(Pixel coordinate grounding data)
#####
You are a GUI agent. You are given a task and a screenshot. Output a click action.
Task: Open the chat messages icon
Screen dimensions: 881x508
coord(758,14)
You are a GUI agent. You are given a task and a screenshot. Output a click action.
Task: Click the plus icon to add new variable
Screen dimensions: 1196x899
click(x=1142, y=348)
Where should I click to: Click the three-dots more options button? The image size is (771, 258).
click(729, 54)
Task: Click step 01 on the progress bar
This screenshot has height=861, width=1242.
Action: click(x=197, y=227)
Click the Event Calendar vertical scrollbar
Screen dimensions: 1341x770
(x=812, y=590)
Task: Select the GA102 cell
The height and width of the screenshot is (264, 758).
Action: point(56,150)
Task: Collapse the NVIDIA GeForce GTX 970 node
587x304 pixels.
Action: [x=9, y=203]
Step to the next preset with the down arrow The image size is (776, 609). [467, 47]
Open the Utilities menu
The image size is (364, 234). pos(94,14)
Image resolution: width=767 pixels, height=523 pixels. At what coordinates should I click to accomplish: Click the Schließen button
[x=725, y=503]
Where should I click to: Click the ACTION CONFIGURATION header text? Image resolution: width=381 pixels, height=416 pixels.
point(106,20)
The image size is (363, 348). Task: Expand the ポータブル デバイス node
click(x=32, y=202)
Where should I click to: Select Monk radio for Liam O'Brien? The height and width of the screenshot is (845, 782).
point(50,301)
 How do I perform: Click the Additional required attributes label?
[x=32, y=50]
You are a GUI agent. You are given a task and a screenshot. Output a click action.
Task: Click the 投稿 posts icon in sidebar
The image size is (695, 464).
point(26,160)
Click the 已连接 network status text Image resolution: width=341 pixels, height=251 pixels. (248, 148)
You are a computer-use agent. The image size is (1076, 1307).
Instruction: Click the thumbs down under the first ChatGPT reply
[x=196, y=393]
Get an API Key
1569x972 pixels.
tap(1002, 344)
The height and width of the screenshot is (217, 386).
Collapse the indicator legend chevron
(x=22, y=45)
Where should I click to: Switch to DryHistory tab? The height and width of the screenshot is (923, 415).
#####
The expected answer is an exact copy of the lines above, beginning at the line with "Task: Click the plus icon to add new variable" and ending at the line with "Click the Event Calendar vertical scrollbar", with both ends in.

Task: Click the plus icon to add new variable
Screen dimensions: 1196x899
click(x=1142, y=348)
Where should I click to: Click the three-dots more options button? The image size is (771, 258).
click(729, 54)
Task: Click step 01 on the progress bar
This screenshot has height=861, width=1242.
Action: click(x=197, y=227)
Click the Event Calendar vertical scrollbar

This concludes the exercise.